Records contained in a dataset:
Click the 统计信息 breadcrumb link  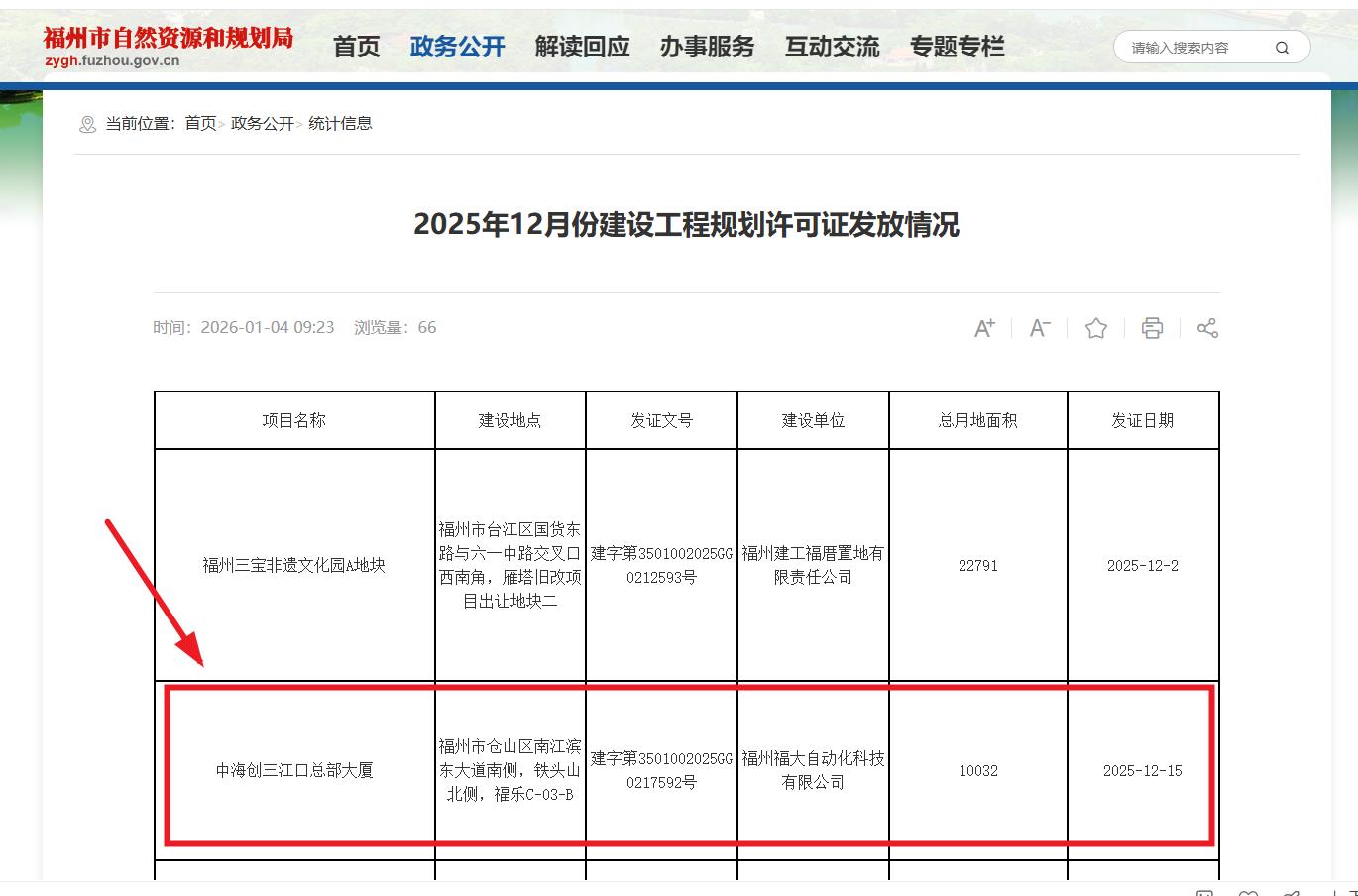(340, 123)
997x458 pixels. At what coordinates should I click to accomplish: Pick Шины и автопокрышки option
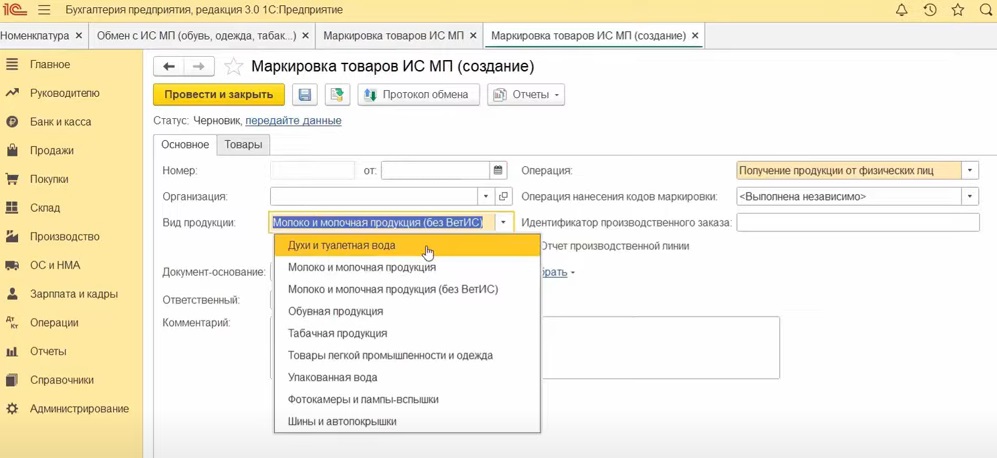tap(342, 421)
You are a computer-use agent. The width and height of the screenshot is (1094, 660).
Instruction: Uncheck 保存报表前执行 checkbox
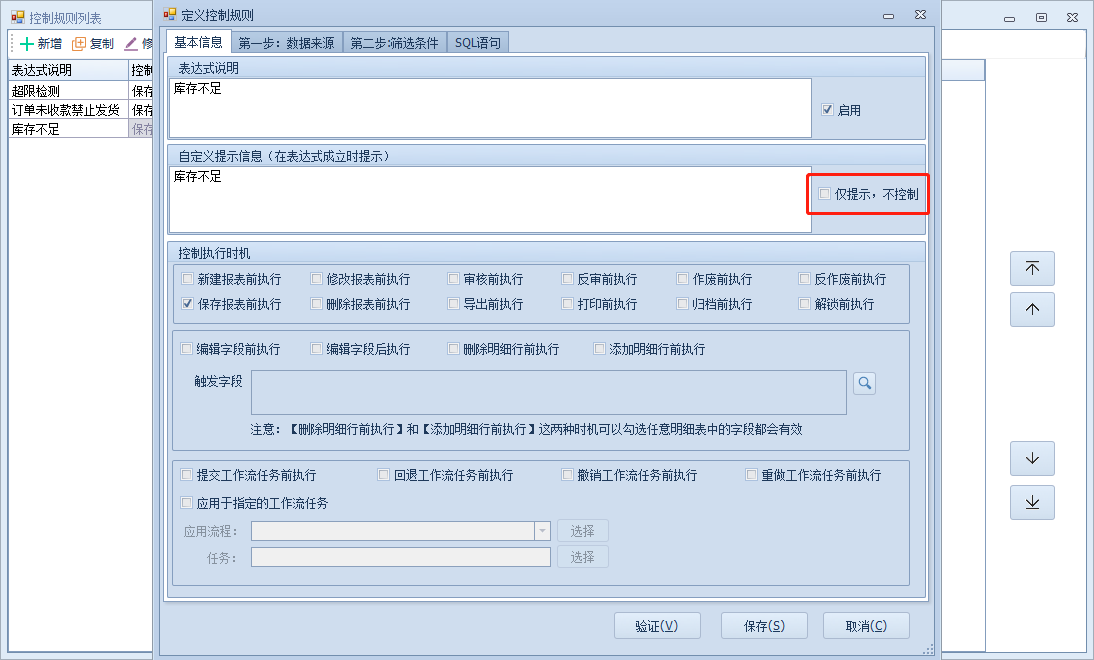(187, 304)
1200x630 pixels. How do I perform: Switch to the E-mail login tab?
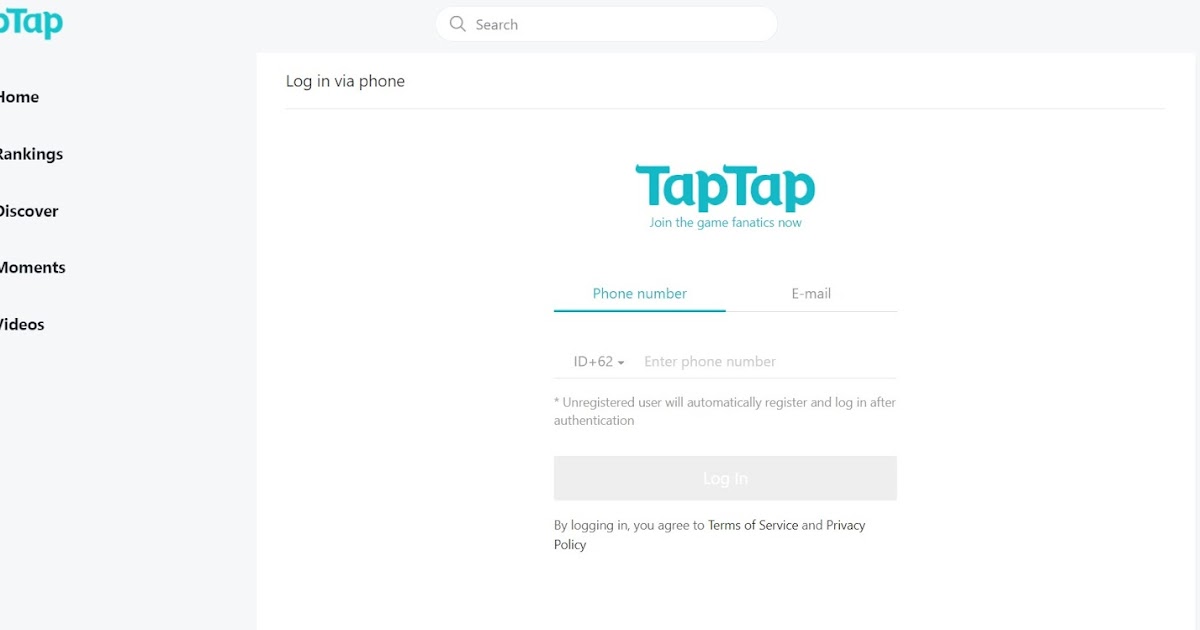(x=811, y=293)
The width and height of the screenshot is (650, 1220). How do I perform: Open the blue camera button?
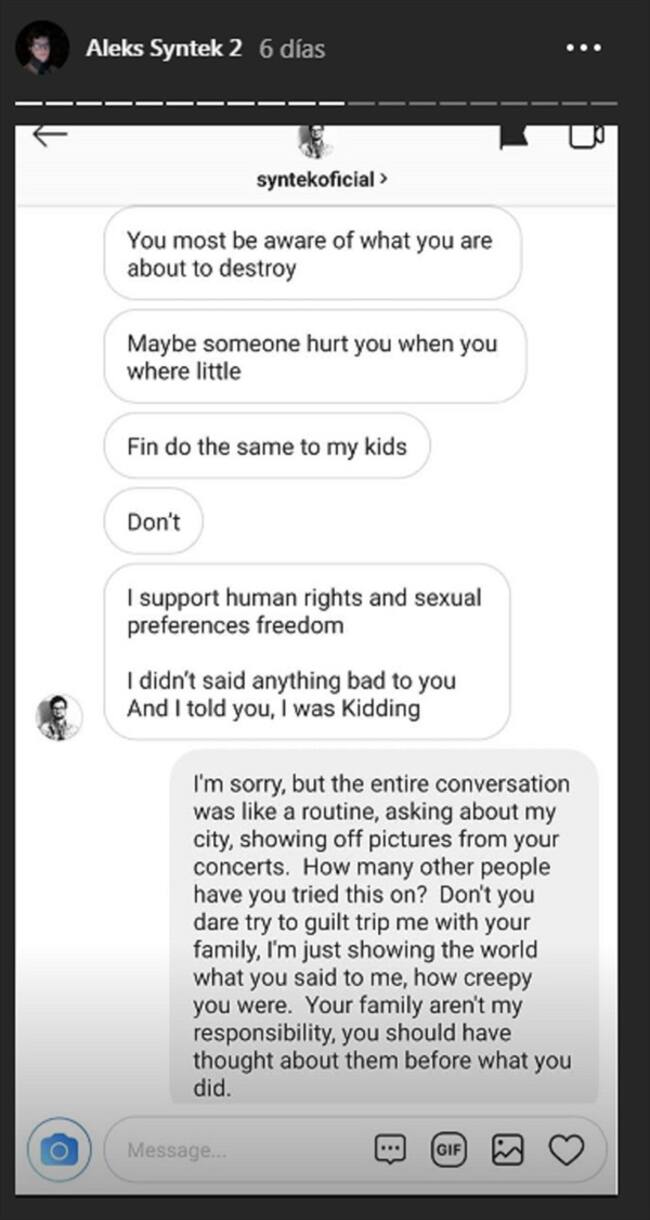click(59, 1151)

**PROBLEM**
Gather every line of the entries above that contains the word "perform", matching its case exactly.

**WRITTEN ANSWER**
1200x630 pixels. How do I perform: Switch to the E-mail login tab?
The width and height of the screenshot is (650, 1220). How do I perform: Open the blue camera button?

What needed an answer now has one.